PROMPT
Your task is to repeat exactly the lines below between the line holding "Angebote & Mitmachen (1429, 75)" and the line holding "中老年卧室家具 (1127, 761)", inclusive, and only those.
====== PROVIDED MATERIAL
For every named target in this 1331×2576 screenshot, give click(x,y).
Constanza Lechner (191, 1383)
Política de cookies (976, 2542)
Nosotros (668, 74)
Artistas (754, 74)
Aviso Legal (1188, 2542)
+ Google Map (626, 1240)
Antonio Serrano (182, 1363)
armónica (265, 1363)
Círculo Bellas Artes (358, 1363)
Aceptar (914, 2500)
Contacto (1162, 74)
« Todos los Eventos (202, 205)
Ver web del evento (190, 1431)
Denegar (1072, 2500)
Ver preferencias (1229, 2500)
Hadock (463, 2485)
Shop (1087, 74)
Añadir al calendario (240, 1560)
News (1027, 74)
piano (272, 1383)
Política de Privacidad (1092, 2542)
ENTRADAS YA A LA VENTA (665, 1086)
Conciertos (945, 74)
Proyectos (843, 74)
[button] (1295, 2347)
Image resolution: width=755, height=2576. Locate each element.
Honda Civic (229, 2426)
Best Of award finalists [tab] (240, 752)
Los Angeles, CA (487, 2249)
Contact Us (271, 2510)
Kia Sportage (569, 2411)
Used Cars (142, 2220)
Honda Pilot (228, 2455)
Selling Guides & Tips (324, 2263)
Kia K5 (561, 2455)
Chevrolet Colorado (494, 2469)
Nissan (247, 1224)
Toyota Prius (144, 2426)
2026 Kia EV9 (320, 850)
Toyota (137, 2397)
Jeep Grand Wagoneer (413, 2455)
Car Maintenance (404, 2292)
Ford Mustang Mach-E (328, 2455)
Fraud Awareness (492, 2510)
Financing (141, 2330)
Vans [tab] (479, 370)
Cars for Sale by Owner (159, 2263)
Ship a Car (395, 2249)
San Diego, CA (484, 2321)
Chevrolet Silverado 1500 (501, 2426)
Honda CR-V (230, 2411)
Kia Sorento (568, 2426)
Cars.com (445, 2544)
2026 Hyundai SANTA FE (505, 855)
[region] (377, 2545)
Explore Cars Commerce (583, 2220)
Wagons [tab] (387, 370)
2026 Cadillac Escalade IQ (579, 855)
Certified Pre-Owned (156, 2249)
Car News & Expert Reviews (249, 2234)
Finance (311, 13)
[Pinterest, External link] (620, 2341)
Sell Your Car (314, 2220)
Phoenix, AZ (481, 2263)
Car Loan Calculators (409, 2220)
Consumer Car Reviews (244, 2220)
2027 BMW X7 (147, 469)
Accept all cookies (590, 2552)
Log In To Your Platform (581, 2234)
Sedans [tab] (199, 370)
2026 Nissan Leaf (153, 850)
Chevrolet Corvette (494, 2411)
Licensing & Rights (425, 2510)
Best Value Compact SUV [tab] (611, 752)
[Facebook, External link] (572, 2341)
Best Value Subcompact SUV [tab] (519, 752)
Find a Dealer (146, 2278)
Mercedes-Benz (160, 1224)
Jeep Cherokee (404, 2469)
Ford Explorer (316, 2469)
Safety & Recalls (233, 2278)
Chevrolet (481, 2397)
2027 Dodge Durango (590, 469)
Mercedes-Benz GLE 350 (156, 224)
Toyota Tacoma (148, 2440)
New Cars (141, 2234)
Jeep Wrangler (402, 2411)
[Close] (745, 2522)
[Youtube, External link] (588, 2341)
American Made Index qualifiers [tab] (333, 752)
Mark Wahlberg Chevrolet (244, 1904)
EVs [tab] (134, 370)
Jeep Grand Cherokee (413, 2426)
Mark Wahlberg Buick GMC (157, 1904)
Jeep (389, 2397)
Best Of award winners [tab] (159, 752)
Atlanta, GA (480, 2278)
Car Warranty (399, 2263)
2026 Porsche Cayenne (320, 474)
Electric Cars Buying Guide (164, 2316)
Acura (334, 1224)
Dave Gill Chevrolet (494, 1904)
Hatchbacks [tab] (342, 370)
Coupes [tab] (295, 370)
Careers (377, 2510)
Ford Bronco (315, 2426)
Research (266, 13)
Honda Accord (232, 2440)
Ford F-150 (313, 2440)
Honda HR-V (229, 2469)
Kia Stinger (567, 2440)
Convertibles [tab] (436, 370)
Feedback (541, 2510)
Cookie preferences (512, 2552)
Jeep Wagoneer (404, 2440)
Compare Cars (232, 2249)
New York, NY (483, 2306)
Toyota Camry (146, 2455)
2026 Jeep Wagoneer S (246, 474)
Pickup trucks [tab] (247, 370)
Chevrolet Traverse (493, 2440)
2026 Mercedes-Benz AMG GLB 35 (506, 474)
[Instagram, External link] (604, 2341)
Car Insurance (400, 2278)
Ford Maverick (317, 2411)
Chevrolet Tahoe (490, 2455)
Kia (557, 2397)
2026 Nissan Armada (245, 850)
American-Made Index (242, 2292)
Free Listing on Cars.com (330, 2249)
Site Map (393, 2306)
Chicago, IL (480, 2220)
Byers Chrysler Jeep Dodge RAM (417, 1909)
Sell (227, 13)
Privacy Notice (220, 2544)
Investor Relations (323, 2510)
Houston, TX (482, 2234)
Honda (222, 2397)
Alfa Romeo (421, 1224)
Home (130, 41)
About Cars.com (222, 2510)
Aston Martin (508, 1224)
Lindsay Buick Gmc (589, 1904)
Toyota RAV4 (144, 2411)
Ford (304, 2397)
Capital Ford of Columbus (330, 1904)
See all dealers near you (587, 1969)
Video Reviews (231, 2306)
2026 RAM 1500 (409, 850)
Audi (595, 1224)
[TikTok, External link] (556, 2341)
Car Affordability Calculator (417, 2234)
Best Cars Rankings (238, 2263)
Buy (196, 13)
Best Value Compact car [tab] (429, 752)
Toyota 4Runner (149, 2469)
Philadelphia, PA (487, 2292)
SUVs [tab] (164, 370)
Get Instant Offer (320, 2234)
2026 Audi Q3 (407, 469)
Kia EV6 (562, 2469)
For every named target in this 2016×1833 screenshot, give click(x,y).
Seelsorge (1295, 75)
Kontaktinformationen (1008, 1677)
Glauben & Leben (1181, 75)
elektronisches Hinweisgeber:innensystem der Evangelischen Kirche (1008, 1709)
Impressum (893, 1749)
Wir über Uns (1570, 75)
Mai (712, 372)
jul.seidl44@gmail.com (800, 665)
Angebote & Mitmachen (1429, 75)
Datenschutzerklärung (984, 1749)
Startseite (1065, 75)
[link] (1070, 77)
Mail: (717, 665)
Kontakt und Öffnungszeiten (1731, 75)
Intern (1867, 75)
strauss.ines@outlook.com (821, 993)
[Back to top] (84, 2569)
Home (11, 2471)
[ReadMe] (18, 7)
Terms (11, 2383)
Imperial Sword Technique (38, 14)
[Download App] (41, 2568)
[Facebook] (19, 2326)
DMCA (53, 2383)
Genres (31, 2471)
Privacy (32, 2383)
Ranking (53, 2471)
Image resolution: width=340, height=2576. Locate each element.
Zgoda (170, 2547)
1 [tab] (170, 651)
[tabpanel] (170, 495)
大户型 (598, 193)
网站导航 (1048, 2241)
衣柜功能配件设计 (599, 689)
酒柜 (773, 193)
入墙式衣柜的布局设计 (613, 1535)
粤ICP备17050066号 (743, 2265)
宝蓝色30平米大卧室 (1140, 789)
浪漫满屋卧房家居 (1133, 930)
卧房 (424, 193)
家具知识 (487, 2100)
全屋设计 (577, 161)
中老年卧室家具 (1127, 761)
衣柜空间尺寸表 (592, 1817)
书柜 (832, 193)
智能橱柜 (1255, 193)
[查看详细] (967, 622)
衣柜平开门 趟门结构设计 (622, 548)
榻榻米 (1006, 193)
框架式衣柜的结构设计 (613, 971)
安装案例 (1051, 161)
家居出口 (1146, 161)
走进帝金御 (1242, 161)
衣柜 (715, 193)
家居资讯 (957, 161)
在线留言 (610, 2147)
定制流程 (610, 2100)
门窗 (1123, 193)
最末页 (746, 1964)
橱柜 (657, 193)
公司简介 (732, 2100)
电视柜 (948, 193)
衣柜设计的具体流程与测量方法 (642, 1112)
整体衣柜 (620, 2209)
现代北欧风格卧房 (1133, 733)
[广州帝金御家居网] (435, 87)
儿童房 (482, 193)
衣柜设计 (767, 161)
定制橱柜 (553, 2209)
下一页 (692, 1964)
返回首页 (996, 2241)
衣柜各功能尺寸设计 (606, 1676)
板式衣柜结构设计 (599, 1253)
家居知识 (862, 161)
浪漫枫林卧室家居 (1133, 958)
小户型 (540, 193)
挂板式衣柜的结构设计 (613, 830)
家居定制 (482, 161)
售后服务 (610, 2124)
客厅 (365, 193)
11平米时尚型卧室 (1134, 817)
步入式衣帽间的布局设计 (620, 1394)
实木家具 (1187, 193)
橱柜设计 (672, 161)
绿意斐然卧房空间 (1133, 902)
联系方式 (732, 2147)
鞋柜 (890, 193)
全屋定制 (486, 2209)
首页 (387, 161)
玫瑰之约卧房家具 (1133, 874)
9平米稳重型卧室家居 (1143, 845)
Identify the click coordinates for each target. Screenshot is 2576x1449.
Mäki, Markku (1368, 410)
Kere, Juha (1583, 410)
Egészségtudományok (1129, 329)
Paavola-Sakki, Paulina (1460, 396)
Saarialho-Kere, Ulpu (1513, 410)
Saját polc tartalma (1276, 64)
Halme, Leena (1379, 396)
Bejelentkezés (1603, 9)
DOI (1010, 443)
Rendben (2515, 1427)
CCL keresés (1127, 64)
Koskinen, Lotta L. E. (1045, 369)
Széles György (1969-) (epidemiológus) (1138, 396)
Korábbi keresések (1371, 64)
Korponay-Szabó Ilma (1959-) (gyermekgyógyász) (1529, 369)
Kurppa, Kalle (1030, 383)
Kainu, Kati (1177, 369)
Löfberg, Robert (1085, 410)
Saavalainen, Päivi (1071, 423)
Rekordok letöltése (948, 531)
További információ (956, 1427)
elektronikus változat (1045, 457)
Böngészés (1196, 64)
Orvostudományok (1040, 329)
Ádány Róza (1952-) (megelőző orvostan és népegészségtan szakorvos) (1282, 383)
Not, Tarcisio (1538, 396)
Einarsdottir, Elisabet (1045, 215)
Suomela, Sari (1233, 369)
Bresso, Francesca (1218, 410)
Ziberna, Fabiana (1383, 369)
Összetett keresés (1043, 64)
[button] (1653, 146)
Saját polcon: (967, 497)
============
YOUR RESPONSE
Angebote & Mitmachen (1429, 75)
Datenschutzerklärung (984, 1749)
Startseite (1065, 75)
[link] (1070, 77)
Mail: (717, 665)
Kontakt und Öffnungszeiten (1731, 75)
Intern (1867, 75)
strauss.ines@outlook.com (821, 993)
[Back to top] (84, 2569)
Home (11, 2471)
[ReadMe] (18, 7)
Terms (11, 2383)
Imperial Sword Technique (38, 14)
[Download App] (41, 2568)
[Facebook] (19, 2326)
DMCA (53, 2383)
Genres (31, 2471)
Privacy (32, 2383)
Ranking (53, 2471)
Image resolution: width=340, height=2576. Locate each element.
Zgoda (170, 2547)
1 [tab] (170, 651)
[tabpanel] (170, 495)
大户型 (598, 193)
网站导航 (1048, 2241)
衣柜功能配件设计 (599, 689)
酒柜 (773, 193)
入墙式衣柜的布局设计 (613, 1535)
粤ICP备17050066号 (743, 2265)
宝蓝色30平米大卧室 (1140, 789)
浪漫满屋卧房家居 (1133, 930)
卧房 (424, 193)
家具知识 (487, 2100)
全屋设计 (577, 161)
中老年卧室家具 (1127, 761)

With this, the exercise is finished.